» What you will do:
Please restate, word for word, the lines below that begin at the one with "You are a GUI" and end at the one with "Gelida (209, 867)". Leave out all other lines.
(Record excerpts Opens)
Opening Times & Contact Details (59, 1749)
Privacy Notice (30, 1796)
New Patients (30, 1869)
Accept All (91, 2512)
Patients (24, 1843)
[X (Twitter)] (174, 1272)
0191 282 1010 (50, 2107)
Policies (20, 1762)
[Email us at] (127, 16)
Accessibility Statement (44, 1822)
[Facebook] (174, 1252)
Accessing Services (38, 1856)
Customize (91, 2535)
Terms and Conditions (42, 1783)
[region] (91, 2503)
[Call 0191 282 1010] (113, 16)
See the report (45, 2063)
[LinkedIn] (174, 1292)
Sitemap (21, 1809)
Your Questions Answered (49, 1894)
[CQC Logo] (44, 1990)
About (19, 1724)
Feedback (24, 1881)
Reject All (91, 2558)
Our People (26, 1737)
(Record excerpts Closes)
(Record excerpts Opens)
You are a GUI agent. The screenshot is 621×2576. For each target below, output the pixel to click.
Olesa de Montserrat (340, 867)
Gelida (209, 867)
(Record excerpts Closes)
» Response box:
You are a GUI agent. The screenshot is 621×2576. For each target below, output the pixel to click.
Olesa de Montserrat (340, 867)
Gelida (209, 867)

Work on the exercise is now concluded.